‘Final erasure of women from society’: Afghan actor slams new Taliban rules

New Taliban rules ban women from appearing in television dramas and require women journalists to wear hijab when they’re on air.

LA-based American-Afghan actress Fereshta Kazemi.

LA-based American-Afghan actor Fereshta Kazemi. Source: Supplied: Facebook/fereshtakazemi

In a further setback to women’s rights in Afghanistan, the Taliban has released “religious” guidelines that ban the country’s television networks from showing dramas and soap operas featuring women actors.

Issued by the Ministry for the Promotion of Virtue and Prevention of Vice on Sunday, the order also called upon women television presenters and journalists to wear hijab when they’re on air.

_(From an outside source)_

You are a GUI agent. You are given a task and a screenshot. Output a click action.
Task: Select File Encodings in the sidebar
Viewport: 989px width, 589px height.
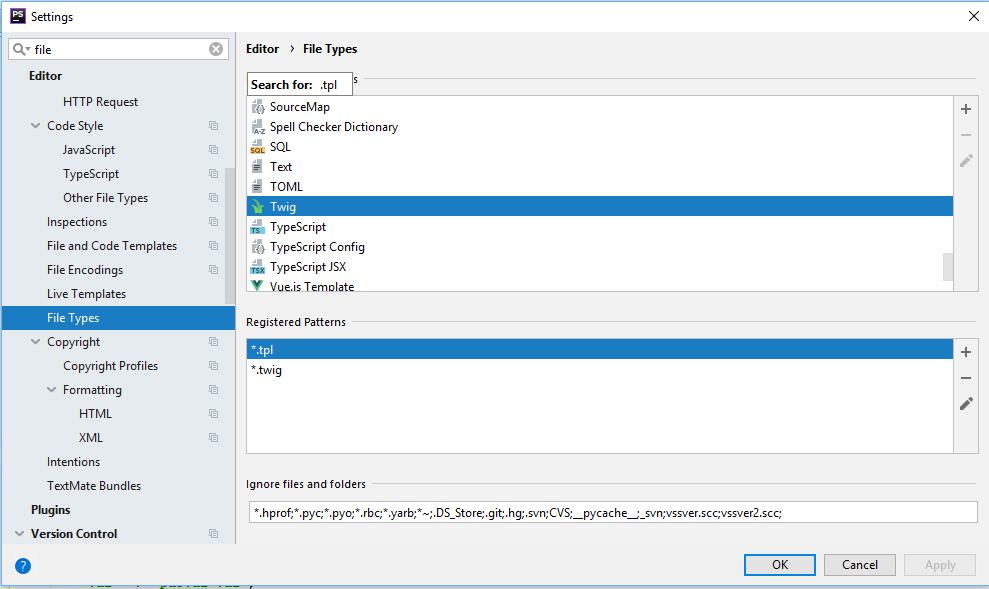[85, 270]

LA-based American-Afghan actor Fereshta Kazemi, who managed to escape Afghanistan just as Kabul fell in August, has called the guidelines “the final erasure of women from society”.

“It’s terrible that the Taliban is removing women from television [dramas],” Kazemi told SBS News.

“First they removed women from school, then they removed them from work and now they’re removing them from one of the most important mediums that helped shape womanhood in the country,” Kazemi said.

A number of other hardline rules relating to the media have also been introduced.

According to the new guidelines, films that go against the values of Sharia or Islamic law are banned, along with footage of inadequately dressed men.

Light-hearted entertainment shows that may insult the Afghan culture have also been culled and telecast of foreign films promoting foreign culture has been restricted.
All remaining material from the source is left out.